● **Exercise brief**: Filter the material, keeping only lines with the word "computer".

- Opening Delimiter -

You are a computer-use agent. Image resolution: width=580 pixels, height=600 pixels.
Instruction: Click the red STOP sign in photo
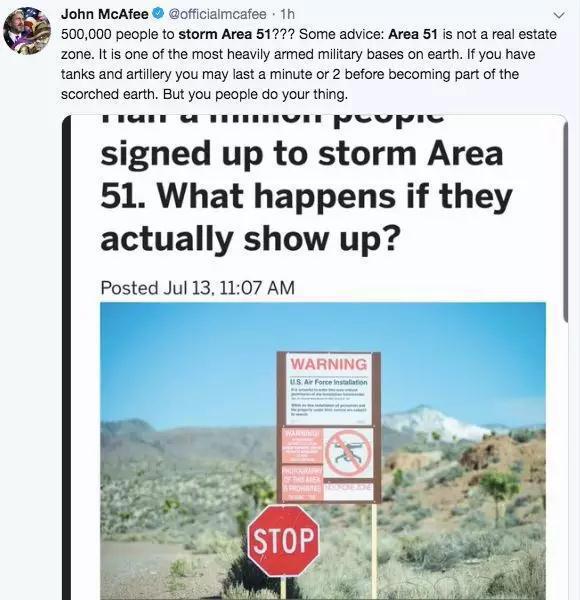tap(283, 540)
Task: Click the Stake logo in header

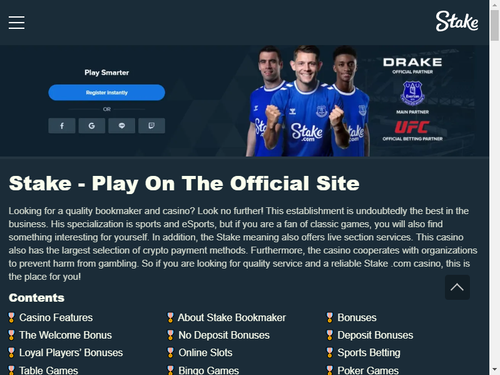Action: click(x=457, y=21)
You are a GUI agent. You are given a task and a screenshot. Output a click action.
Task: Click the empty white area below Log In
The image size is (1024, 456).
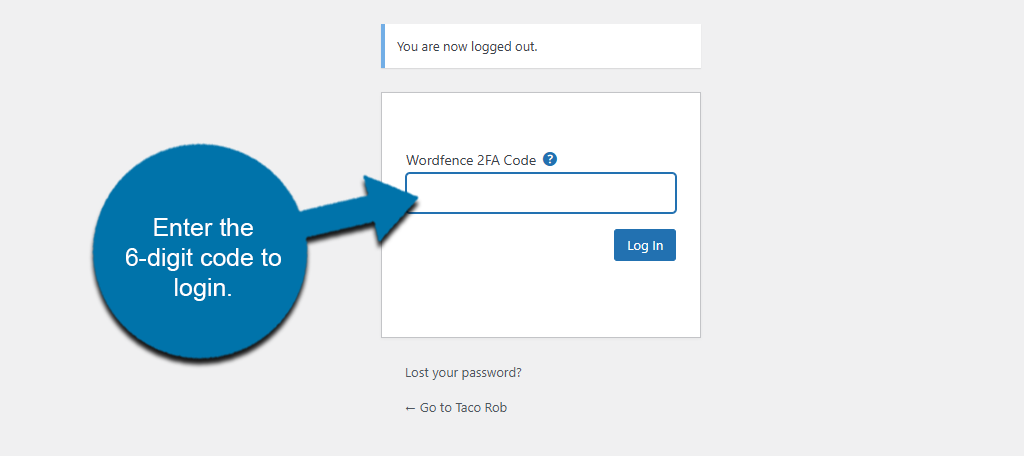pos(540,300)
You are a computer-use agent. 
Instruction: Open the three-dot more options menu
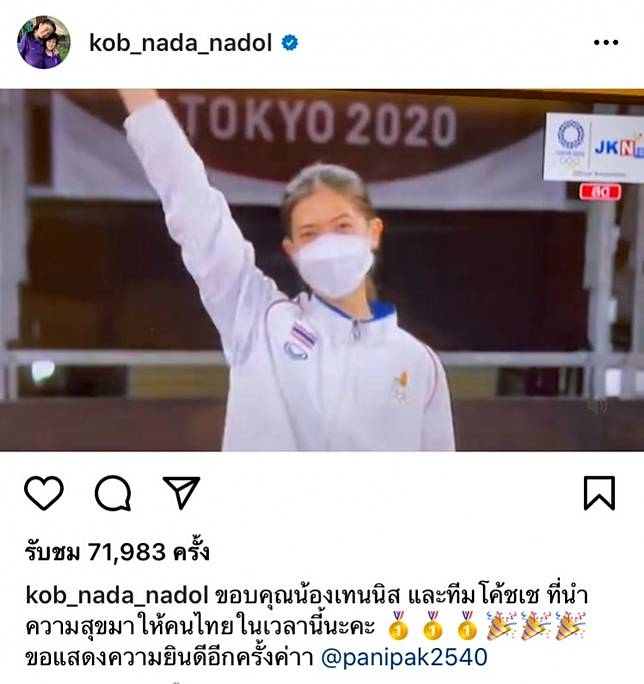[606, 42]
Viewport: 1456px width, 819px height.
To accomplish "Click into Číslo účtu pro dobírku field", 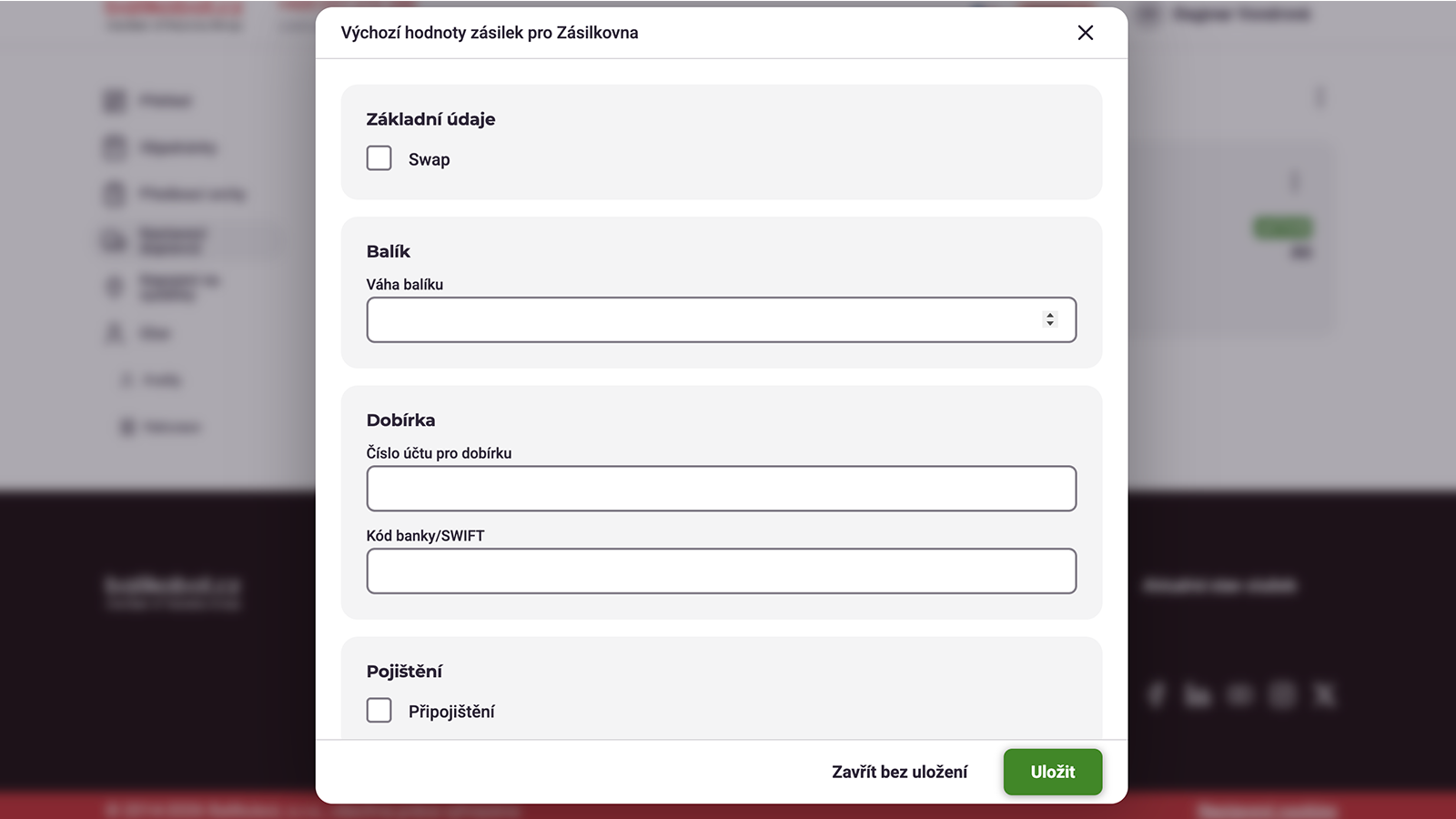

- Closing Delimiter -

● **Answer space**:
You are a computer-use agent. Image resolution: width=580 pixels, height=600 pixels.
You are a computer-use agent. 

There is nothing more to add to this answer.